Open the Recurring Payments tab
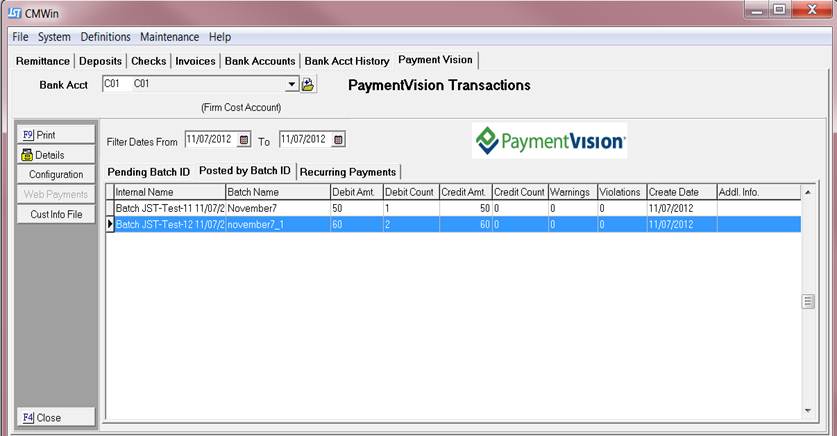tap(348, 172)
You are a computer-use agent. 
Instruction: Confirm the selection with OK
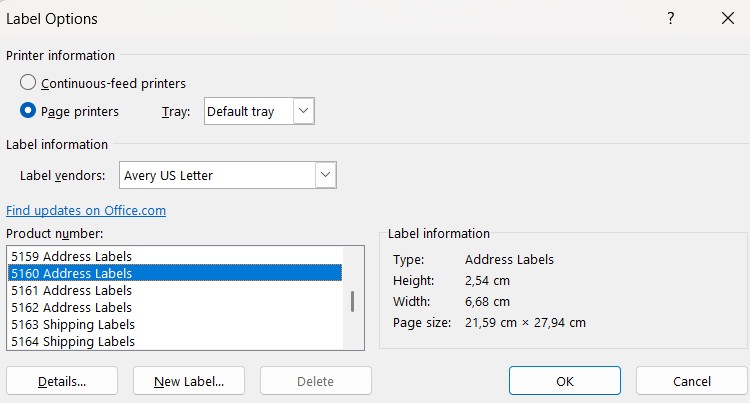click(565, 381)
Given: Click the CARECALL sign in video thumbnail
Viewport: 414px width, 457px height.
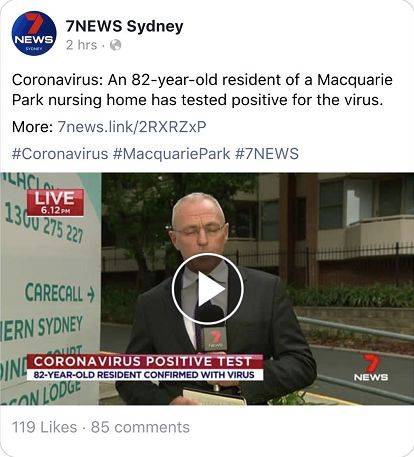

○ ○ ○ ○ ○

An exact, picture-free copy of the entries is required.

▶ **Exercise result**:
Open the Recurring Payments tab
tap(348, 172)
You are a computer-use agent. 
Instruction: Confirm the selection with OK
click(565, 381)
Given: Click the CARECALL sign in video thumbnail
Viewport: 414px width, 457px height.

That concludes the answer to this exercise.